He was accounted a friend of Great
Britain.

Said Pasha (“Little Said ''), seven times Grand Vizier of the Ottoman Empire, d. about February 28, aged 75. Associated with his patron, Mahmud Djelal-ed-Din Pasha Damad, in the intrigue which placed Abdul Hamid on the throne in 1876, he was appointed First Secretary to the new Sultan, and successively held various Ministerial offices until his appointment as Grand Vizier in October, 1879. In this capacity he attempted reforms, and consented to the cession of Thessaly to Greece; and, with two brief interruptions, he remained in power till 1885, when he resigned on the occupation of Eastern Roumelia by Bulgaria. In 1895 he again became Grand Vizier to carry out the Armenian reforms advocated by the Powers ; but he was compelled to resign and to take refuge in the British Embassy, where he remained until the Sultan promised the British Ambassador to hold him harmless. He again became Grand Vizier, 1901-3, and again for a short period after the Turkish Revolution in 1908 ; and in April, 1909, after the counterRevolution he was called upon, as President of the Senate and National Assembly, to proclaim the deposition of Abdul Hamid. He was President of the Council of State from 1909 to his death.

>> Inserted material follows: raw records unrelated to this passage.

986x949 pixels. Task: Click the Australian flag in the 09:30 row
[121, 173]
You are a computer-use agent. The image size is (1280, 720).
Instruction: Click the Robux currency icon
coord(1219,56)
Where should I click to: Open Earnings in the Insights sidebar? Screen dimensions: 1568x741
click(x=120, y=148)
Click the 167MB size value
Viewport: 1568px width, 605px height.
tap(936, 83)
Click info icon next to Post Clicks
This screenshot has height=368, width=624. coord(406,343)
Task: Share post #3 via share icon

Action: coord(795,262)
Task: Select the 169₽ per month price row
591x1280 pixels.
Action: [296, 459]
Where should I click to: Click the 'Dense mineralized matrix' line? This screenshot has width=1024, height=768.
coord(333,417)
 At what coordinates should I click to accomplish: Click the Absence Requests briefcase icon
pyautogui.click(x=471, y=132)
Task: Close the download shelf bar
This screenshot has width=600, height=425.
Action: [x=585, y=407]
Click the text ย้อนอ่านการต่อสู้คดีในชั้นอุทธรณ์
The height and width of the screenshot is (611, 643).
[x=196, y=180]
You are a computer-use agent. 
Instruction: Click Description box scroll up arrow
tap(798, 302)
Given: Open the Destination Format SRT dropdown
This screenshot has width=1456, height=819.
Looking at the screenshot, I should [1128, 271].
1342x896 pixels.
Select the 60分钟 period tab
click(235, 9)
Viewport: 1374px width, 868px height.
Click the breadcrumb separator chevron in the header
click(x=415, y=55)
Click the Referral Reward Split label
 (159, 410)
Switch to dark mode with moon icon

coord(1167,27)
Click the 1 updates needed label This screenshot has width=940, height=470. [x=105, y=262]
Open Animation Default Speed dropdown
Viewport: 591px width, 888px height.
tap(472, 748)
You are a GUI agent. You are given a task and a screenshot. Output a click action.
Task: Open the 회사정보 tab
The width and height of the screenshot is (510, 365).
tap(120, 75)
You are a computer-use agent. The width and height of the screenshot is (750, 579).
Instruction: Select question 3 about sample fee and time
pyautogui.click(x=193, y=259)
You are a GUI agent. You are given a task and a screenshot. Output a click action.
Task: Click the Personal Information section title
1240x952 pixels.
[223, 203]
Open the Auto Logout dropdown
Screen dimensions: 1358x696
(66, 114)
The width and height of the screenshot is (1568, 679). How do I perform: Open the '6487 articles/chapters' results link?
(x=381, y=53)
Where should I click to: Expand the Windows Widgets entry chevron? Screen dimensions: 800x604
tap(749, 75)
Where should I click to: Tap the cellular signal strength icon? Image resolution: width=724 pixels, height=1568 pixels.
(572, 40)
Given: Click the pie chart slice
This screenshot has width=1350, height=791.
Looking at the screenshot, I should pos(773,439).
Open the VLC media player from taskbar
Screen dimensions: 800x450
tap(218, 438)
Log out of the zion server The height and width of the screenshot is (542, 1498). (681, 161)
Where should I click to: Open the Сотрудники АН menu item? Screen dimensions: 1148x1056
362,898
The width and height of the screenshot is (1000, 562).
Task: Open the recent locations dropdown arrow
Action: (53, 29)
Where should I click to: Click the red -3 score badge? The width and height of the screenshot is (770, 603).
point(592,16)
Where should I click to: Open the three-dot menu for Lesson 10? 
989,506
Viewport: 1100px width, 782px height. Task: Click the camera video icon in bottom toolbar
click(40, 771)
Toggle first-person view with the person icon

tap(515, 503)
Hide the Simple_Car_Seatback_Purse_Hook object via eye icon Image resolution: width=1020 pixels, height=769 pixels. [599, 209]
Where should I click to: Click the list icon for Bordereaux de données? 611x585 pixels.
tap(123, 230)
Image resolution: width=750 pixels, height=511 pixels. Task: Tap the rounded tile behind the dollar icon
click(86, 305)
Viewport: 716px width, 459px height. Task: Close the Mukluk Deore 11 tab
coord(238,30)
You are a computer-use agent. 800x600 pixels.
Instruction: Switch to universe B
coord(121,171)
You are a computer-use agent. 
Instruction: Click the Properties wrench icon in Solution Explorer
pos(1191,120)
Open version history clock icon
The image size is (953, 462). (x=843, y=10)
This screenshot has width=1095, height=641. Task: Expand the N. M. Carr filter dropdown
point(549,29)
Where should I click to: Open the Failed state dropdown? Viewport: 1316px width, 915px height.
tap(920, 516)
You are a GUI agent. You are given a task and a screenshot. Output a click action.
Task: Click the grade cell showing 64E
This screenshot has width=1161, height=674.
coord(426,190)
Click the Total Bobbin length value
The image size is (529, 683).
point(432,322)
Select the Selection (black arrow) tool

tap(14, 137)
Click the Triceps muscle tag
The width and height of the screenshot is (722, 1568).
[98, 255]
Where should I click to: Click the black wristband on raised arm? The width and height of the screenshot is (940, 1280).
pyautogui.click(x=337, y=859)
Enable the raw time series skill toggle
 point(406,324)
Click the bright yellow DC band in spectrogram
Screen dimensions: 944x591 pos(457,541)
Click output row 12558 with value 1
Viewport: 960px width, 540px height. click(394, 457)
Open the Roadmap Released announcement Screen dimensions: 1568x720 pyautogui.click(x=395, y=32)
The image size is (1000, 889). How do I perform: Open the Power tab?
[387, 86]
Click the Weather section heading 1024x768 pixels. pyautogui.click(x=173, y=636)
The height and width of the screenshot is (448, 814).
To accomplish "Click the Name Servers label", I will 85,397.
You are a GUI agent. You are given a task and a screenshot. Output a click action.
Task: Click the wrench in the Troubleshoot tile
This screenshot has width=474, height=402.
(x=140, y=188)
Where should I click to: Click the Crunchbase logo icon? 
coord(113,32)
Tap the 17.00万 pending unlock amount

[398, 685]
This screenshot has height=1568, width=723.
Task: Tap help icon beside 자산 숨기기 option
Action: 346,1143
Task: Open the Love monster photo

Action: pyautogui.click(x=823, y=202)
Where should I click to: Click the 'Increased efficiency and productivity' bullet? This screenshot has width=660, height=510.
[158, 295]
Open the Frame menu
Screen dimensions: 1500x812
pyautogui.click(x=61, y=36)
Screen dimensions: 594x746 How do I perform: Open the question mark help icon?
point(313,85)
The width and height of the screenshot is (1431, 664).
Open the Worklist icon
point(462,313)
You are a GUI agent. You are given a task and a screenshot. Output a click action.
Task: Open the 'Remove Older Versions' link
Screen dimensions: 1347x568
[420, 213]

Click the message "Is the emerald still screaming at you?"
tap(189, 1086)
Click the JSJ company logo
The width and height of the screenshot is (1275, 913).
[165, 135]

General Sir James Macleod Bannatyne Fraser Tytler, G.C.B., d. in February, aged 92. The youngest s. of William Fraser-Tytler of Aldourie, Inverness-shire, he entered the 37th Bengal Native Infantry in 1841, served in the first Afghan War, when he was severely wounded in a skirmish, and the Sikh War of 1848-9, and in the operations before Lucknow under Sir Henry Havelock, in which he was dangerously wounded during the first relief of Lucknow, and was highly commended for his gallant conduct. He commanded the Bhutan Field Force in 1864 with great distinction, and his capture of the Bala Pass was described by Lord Strathnairn as the most brilliant feat of arms in Indian mountain warfare. He m., 1868, Anne, dau. of T. H. Langly; she d. 1896. His niece m. Mr. G. F. Watts, R.A.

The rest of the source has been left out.